TASK ITEM: Pull out every line below holding the word "list".
BEGIN DATA
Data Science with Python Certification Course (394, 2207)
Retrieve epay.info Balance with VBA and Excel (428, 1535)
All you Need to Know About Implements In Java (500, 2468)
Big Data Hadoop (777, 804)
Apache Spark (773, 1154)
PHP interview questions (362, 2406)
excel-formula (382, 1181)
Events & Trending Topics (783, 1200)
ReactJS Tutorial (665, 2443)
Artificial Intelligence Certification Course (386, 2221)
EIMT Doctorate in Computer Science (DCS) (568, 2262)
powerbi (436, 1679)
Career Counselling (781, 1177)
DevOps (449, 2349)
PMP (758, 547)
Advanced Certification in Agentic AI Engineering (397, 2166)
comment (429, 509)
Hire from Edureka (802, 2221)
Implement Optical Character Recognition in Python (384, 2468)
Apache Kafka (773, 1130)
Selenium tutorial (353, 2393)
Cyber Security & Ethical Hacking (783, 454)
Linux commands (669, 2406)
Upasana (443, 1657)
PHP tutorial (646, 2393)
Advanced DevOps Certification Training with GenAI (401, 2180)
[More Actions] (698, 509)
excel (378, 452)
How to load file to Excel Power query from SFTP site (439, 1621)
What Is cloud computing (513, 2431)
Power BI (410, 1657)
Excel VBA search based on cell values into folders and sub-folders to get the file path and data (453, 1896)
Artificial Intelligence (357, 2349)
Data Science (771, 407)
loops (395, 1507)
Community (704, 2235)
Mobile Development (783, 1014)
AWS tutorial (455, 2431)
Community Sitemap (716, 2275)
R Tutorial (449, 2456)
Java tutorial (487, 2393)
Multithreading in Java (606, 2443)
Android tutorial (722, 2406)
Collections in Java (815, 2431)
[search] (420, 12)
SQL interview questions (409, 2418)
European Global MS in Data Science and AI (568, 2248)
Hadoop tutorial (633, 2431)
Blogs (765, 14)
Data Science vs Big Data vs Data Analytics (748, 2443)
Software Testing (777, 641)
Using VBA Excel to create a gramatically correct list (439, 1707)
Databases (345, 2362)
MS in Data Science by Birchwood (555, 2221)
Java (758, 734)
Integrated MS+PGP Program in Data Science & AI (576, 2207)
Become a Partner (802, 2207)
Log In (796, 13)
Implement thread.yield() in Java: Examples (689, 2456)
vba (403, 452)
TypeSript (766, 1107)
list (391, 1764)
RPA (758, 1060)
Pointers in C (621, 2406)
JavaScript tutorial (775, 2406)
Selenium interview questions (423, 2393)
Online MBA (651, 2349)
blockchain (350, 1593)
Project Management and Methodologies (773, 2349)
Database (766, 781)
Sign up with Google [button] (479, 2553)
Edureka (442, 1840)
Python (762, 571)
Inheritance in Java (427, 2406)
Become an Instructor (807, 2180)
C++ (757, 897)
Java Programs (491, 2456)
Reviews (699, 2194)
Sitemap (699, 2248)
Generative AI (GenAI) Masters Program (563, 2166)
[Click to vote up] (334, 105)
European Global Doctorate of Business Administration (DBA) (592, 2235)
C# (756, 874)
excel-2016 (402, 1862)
END DATA
SOLUTION TO THIS TASK:
Using VBA Excel to create a gramatically correct list (439, 1707)
list (391, 1764)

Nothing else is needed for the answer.